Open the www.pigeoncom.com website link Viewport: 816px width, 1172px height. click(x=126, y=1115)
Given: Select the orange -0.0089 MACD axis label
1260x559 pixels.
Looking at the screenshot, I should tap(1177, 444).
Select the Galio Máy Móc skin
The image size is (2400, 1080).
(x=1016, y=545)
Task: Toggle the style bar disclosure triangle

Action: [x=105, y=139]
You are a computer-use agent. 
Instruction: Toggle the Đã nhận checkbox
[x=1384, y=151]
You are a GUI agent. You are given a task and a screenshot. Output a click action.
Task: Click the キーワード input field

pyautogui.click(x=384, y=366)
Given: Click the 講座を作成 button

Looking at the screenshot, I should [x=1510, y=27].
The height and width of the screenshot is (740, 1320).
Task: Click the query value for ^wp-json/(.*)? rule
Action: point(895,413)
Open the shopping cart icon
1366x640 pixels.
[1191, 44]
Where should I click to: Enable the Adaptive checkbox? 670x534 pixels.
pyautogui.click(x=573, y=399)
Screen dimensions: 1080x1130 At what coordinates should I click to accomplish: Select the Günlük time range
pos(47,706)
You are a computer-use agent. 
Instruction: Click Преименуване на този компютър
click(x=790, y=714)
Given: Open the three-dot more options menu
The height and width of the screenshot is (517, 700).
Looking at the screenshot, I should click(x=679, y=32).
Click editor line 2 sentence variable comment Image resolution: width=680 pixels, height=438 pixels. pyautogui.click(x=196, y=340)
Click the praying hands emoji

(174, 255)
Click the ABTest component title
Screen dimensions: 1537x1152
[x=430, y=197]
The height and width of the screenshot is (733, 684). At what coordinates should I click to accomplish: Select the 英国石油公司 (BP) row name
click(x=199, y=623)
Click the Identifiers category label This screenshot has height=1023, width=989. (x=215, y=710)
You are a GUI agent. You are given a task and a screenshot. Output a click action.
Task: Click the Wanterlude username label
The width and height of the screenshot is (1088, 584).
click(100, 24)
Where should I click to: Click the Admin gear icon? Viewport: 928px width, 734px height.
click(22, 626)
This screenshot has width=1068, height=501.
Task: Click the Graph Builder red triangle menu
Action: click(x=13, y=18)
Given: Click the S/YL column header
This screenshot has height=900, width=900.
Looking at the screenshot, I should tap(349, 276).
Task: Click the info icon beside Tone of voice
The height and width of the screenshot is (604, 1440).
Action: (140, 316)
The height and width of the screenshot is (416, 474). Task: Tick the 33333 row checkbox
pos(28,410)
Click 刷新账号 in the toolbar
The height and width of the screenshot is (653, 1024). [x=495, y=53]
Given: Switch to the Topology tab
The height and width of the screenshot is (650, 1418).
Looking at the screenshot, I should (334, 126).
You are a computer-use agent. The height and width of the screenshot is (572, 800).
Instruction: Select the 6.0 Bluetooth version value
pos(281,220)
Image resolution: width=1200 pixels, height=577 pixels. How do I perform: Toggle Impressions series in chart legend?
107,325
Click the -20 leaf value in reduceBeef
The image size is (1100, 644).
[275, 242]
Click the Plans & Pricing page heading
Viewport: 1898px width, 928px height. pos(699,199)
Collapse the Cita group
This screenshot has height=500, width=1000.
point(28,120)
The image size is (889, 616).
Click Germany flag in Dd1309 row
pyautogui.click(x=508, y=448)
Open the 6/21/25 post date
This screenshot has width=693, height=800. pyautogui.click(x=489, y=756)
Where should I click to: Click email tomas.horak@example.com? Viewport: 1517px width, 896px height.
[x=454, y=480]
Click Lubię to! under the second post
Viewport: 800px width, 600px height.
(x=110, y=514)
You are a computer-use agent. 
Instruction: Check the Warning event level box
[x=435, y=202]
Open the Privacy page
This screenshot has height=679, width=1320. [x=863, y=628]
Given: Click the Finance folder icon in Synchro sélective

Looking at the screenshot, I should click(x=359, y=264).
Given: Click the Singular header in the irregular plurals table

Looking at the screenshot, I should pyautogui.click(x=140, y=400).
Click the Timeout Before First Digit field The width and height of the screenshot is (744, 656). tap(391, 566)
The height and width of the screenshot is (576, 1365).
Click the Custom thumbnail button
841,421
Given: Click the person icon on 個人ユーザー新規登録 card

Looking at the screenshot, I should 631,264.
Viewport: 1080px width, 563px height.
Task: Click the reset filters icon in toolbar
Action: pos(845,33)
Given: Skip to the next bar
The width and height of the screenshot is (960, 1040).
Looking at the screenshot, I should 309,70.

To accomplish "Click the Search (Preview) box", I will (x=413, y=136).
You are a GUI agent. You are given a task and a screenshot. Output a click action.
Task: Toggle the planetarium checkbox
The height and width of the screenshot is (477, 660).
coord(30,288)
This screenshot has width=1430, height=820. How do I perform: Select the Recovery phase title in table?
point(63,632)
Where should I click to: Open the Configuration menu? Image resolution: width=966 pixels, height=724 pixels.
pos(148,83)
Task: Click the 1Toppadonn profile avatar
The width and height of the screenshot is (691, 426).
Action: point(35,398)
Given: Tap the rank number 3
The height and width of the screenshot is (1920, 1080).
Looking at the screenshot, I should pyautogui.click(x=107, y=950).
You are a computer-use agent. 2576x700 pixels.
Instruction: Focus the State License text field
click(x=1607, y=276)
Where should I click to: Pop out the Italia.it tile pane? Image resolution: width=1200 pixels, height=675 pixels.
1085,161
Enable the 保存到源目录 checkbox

________

# TO DO:
All the data above must be copied again. Leave nothing out.

# YOUR SOLUTION:
Open the www.pigeoncom.com website link Viewport: 816px width, 1172px height. click(x=126, y=1115)
Given: Select the orange -0.0089 MACD axis label
1260x559 pixels.
Looking at the screenshot, I should tap(1177, 444).
Select the Galio Máy Móc skin
The image size is (2400, 1080).
(x=1016, y=545)
Task: Toggle the style bar disclosure triangle

Action: [x=105, y=139]
You are a computer-use agent. 
Instruction: Toggle the Đã nhận checkbox
[x=1384, y=151]
You are a GUI agent. You are given a task and a screenshot. Output a click action.
Task: Click the キーワード input field

pyautogui.click(x=384, y=366)
Given: Click the 講座を作成 button

Looking at the screenshot, I should [x=1510, y=27].
The height and width of the screenshot is (740, 1320).
Task: Click the query value for ^wp-json/(.*)? rule
Action: point(895,413)
Open the shopping cart icon
1366x640 pixels.
[1191, 44]
Where should I click to: Enable the Adaptive checkbox? 670x534 pixels.
pyautogui.click(x=573, y=399)
Screen dimensions: 1080x1130 At what coordinates should I click to accomplish: Select the Günlük time range
pos(47,706)
You are a computer-use agent. 
Instruction: Click Преименуване на този компютър
click(x=790, y=714)
Given: Open the three-dot more options menu
The height and width of the screenshot is (517, 700).
Looking at the screenshot, I should click(x=679, y=32).
Click editor line 2 sentence variable comment Image resolution: width=680 pixels, height=438 pixels. pyautogui.click(x=196, y=340)
Click the praying hands emoji

(174, 255)
Click the ABTest component title
Screen dimensions: 1537x1152
[x=430, y=197]
The height and width of the screenshot is (733, 684). At what coordinates should I click to accomplish: Select the 英国石油公司 (BP) row name
click(x=199, y=623)
Click the Identifiers category label This screenshot has height=1023, width=989. (x=215, y=710)
You are a GUI agent. You are given a task and a screenshot. Output a click action.
Task: Click the Wanterlude username label
The width and height of the screenshot is (1088, 584).
click(100, 24)
Where should I click to: Click the Admin gear icon? Viewport: 928px width, 734px height.
click(22, 626)
This screenshot has width=1068, height=501.
Task: Click the Graph Builder red triangle menu
Action: click(x=13, y=18)
Given: Click the S/YL column header
This screenshot has height=900, width=900.
Looking at the screenshot, I should tap(349, 276).
Task: Click the info icon beside Tone of voice
The height and width of the screenshot is (604, 1440).
Action: (140, 316)
The height and width of the screenshot is (416, 474). Task: Tick the 33333 row checkbox
pos(28,410)
Click 刷新账号 in the toolbar
The height and width of the screenshot is (653, 1024). [x=495, y=53]
Given: Switch to the Topology tab
The height and width of the screenshot is (650, 1418).
Looking at the screenshot, I should (334, 126).
You are a computer-use agent. The height and width of the screenshot is (572, 800).
Instruction: Select the 6.0 Bluetooth version value
pos(281,220)
Image resolution: width=1200 pixels, height=577 pixels. How do I perform: Toggle Impressions series in chart legend?
107,325
Click the -20 leaf value in reduceBeef
The image size is (1100, 644).
[275, 242]
Click the Plans & Pricing page heading
Viewport: 1898px width, 928px height. pos(699,199)
Collapse the Cita group
This screenshot has height=500, width=1000.
point(28,120)
The image size is (889, 616).
Click Germany flag in Dd1309 row
pyautogui.click(x=508, y=448)
Open the 6/21/25 post date
This screenshot has width=693, height=800. pyautogui.click(x=489, y=756)
Where should I click to: Click email tomas.horak@example.com? Viewport: 1517px width, 896px height.
[x=454, y=480]
Click Lubię to! under the second post
Viewport: 800px width, 600px height.
(x=110, y=514)
You are a computer-use agent. 
Instruction: Check the Warning event level box
[x=435, y=202]
Open the Privacy page
This screenshot has height=679, width=1320. [x=863, y=628]
Given: Click the Finance folder icon in Synchro sélective

Looking at the screenshot, I should click(x=359, y=264).
Given: Click the Singular header in the irregular plurals table

Looking at the screenshot, I should pyautogui.click(x=140, y=400).
Click the Timeout Before First Digit field The width and height of the screenshot is (744, 656). tap(391, 566)
The height and width of the screenshot is (576, 1365).
Click the Custom thumbnail button
841,421
Given: Click the person icon on 個人ユーザー新規登録 card

Looking at the screenshot, I should 631,264.
Viewport: 1080px width, 563px height.
Task: Click the reset filters icon in toolbar
Action: pos(845,33)
Given: Skip to the next bar
The width and height of the screenshot is (960, 1040).
Looking at the screenshot, I should 309,70.

To accomplish "Click the Search (Preview) box", I will (x=413, y=136).
You are a GUI agent. You are given a task and a screenshot. Output a click action.
Task: Toggle the planetarium checkbox
The height and width of the screenshot is (477, 660).
coord(30,288)
This screenshot has width=1430, height=820. How do I perform: Select the Recovery phase title in table?
point(63,632)
Where should I click to: Open the Configuration menu? Image resolution: width=966 pixels, height=724 pixels.
pos(148,83)
Task: Click the 1Toppadonn profile avatar
The width and height of the screenshot is (691, 426).
Action: point(35,398)
Given: Tap the rank number 3
The height and width of the screenshot is (1920, 1080).
Looking at the screenshot, I should pyautogui.click(x=107, y=950).
You are a computer-use agent. 2576x700 pixels.
Instruction: Focus the State License text field
click(x=1607, y=276)
Where should I click to: Pop out the Italia.it tile pane? Image resolution: width=1200 pixels, height=675 pixels.
1085,161
Enable the 保存到源目录 checkbox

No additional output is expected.